Para entender o dia sem estragar o fim de semana
Hoje definitivamente é um daqueles dias difíceis, onde a coleção de más notícias é tão grande que qualquer um já pode perder o humor previamente, antes de começar o fim de semana.
Por que está tão ruim? É o cruzamento das duas crises: de um lado a financeira e bancária que ainda não acabou, e de outro a crise da economia real que já começou. Não há para onde olhar.
Além do mais, é o que eu tenho dito aqui: o mercado só tem um foco. Quando as coisas estão bem, ele despreza qualquer alerta sobre problemas se formando; quando está pessimista ele ignora notícia boa, como a do resultado da Vale do Rio Doce, ontem.
Mas há mais do que psicologia neste baixo astral de hoje: é que está todo mundo fazendo as contas no mundo e vendo que não apenas neste ano, mas no próximo não haverá bons resultados de empresa a serem apresentados.

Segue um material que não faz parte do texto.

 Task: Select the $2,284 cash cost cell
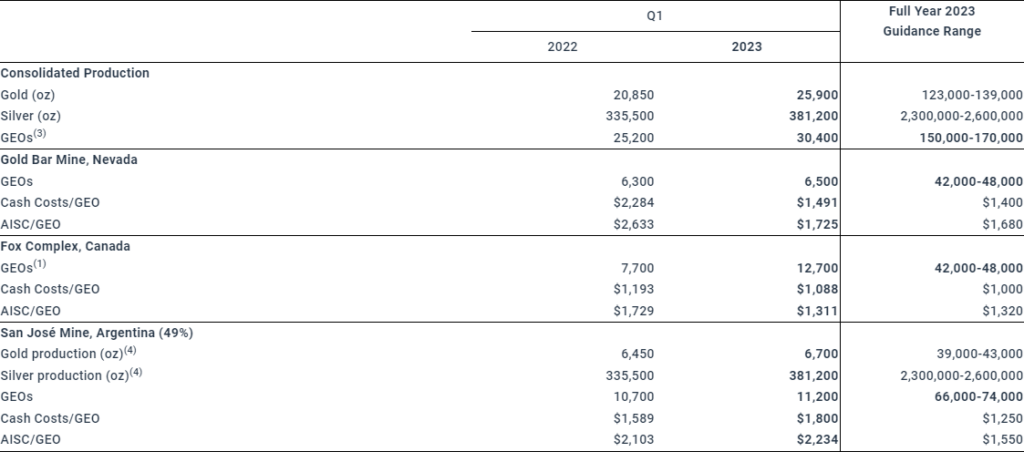[633, 203]
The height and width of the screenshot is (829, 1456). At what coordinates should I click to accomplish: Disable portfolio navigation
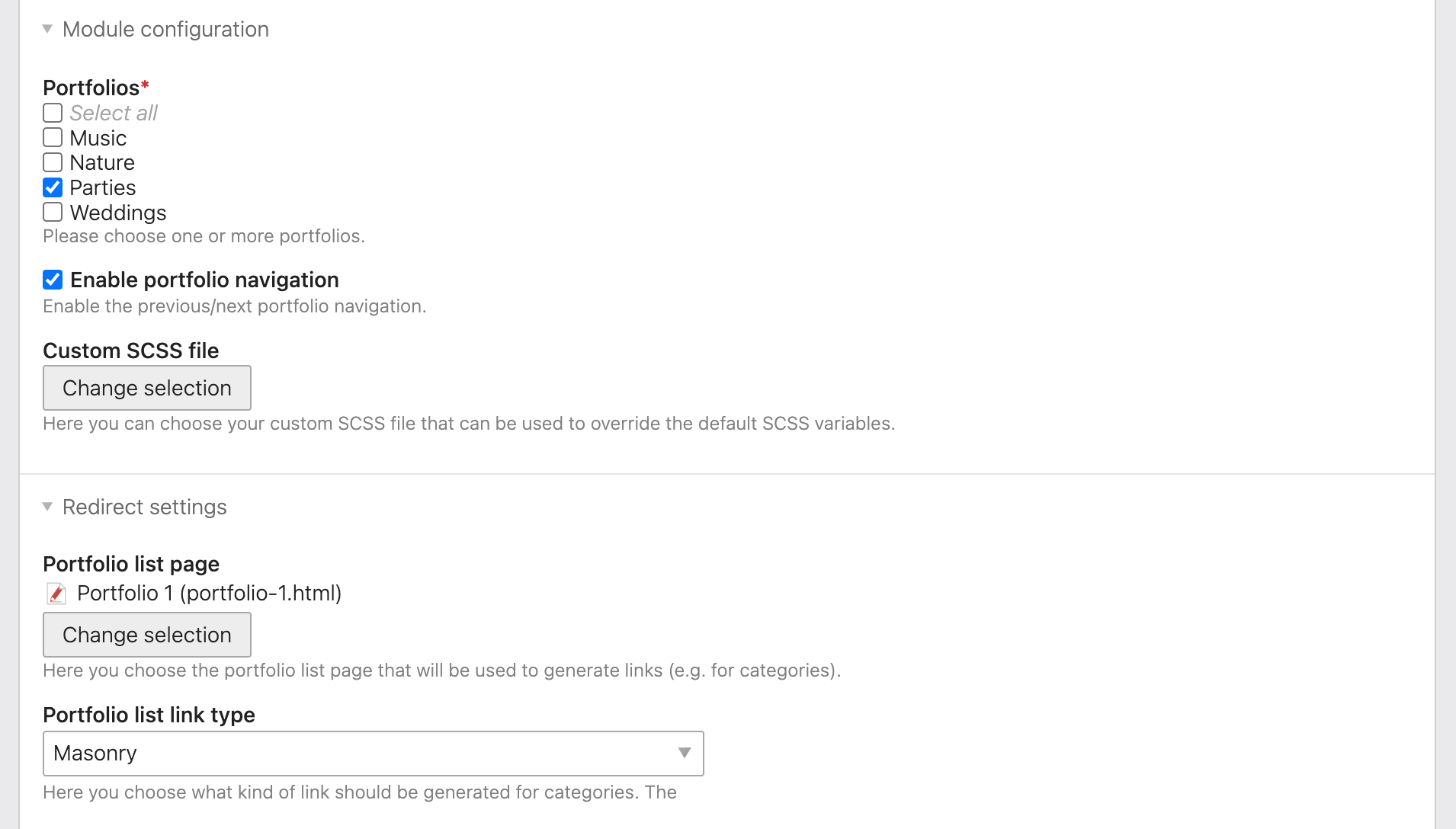click(52, 280)
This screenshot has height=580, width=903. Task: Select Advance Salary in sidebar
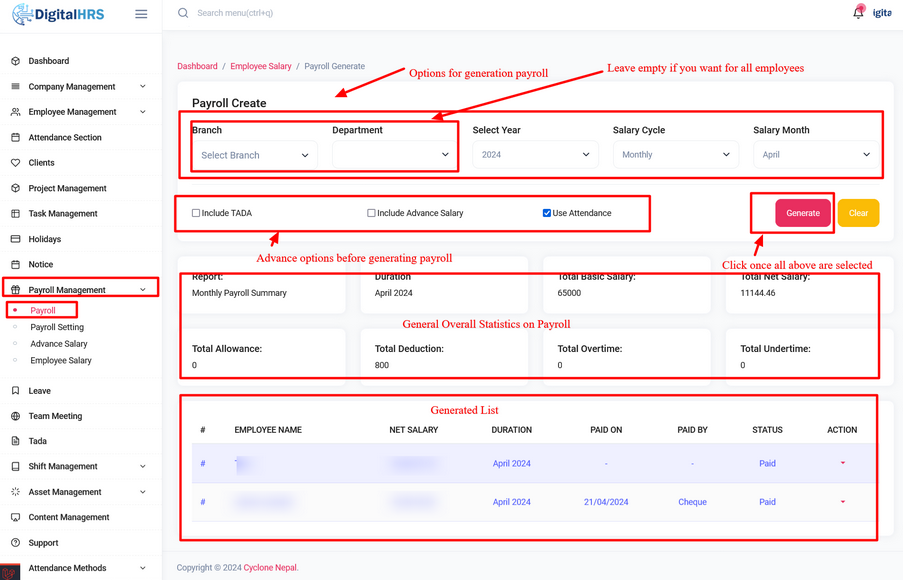[x=59, y=344]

Aqui esta semana produziu um nítido agravamento da crise, principalmente após a MP 433 porque ela produziu mal estar com o Congresso – que se sentiu meio o bobo da corte por não ser informado pelo ministro da Fazenda de algo que já estava pronto para ser assinado. E de outro pela constatação de que mesmo nossas vantagens não estão sendo suficientes para conter o impacto da crise.
Outro fator que torna o dia mais pessimista é o que eu tenho falado aqui: no mundo inteiro os investidores estão se dando conta que o tsunami está engolindo outros países do Leste Europeu e do Sudeste da Ásia.
Por último, a sensação de que os governos americano e europeu já fizeram tudo e nada está funcionando provoca uma nova onda de extrema desconfiança.
Vale repetir aqui, que este furacão de vários olhos, um dia vai passar. Por enquanto é ficar firme na cadeira com o cinto apertado. E não esquecer que o fim de semana está chegando. A gente poderá pelo menos pensar em tudo disso com mais distanciamento.